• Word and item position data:
===
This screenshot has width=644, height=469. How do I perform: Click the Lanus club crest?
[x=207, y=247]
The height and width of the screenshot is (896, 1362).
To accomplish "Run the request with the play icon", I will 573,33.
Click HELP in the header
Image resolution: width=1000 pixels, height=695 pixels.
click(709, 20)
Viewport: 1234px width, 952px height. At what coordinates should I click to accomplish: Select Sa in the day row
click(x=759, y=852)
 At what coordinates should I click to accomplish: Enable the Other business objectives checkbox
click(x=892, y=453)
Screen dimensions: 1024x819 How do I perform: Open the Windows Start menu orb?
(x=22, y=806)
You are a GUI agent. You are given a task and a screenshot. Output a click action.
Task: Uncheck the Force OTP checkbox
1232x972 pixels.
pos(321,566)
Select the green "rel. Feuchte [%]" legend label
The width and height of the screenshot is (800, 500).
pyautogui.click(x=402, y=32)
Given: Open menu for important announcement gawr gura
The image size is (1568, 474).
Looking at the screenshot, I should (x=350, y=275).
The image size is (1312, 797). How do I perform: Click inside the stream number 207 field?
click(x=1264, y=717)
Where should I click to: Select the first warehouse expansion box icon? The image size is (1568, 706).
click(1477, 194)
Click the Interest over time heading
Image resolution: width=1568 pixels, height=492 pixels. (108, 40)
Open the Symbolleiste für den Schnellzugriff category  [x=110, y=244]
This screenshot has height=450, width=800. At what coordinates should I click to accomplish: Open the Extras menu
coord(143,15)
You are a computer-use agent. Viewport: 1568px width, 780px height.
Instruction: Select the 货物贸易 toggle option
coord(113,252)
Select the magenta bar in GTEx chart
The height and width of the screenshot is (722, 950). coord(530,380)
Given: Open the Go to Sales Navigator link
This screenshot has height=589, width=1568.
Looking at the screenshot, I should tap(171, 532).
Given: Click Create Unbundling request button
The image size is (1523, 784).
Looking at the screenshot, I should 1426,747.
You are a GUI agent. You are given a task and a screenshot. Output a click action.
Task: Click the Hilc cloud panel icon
===
• What the task requires: Turn all of the rows above into a numbered list with one line per item, and leave out any blank lines.

• The answer:
1. This screenshot has width=644, height=469. How do I perform: Click the Lanus club crest?
2. [x=207, y=247]
3. The height and width of the screenshot is (896, 1362).
4. To accomplish "Run the request with the play icon", I will 573,33.
5. Click HELP in the header
6. Image resolution: width=1000 pixels, height=695 pixels.
7. click(709, 20)
8. Viewport: 1234px width, 952px height. At what coordinates should I click to accomplish: Select Sa in the day row
9. click(x=759, y=852)
10.  At what coordinates should I click to accomplish: Enable the Other business objectives checkbox
11. click(x=892, y=453)
12. Screen dimensions: 1024x819 How do I perform: Open the Windows Start menu orb?
13. (x=22, y=806)
14. You are a GUI agent. You are given a task and a screenshot. Output a click action.
15. Task: Uncheck the Force OTP checkbox
16. 1232x972 pixels.
17. pos(321,566)
18. Select the green "rel. Feuchte [%]" legend label
19. The width and height of the screenshot is (800, 500).
20. pyautogui.click(x=402, y=32)
21. Given: Open menu for important announcement gawr gura
22. The image size is (1568, 474).
23. Looking at the screenshot, I should (x=350, y=275).
24. The image size is (1312, 797). How do I perform: Click inside the stream number 207 field?
25. click(x=1264, y=717)
26. Where should I click to: Select the first warehouse expansion box icon? The image size is (1568, 706).
27. click(1477, 194)
28. Click the Interest over time heading
29. Image resolution: width=1568 pixels, height=492 pixels. (108, 40)
30. Open the Symbolleiste für den Schnellzugriff category  [x=110, y=244]
31. This screenshot has height=450, width=800. At what coordinates should I click to accomplish: Open the Extras menu
32. coord(143,15)
33. You are a computer-use agent. Viewport: 1568px width, 780px height.
34. Instruction: Select the 货物贸易 toggle option
35. coord(113,252)
36. Select the magenta bar in GTEx chart
37. The height and width of the screenshot is (722, 950). coord(530,380)
38. Given: Open the Go to Sales Navigator link
39. This screenshot has height=589, width=1568.
40. Looking at the screenshot, I should tap(171, 532).
41. Given: Click Create Unbundling request button
42. The image size is (1523, 784).
43. Looking at the screenshot, I should 1426,747.
44. You are a GUI agent. You are given a task and a screenshot. Output a click action.
45. Task: Click the Hilc cloud panel icon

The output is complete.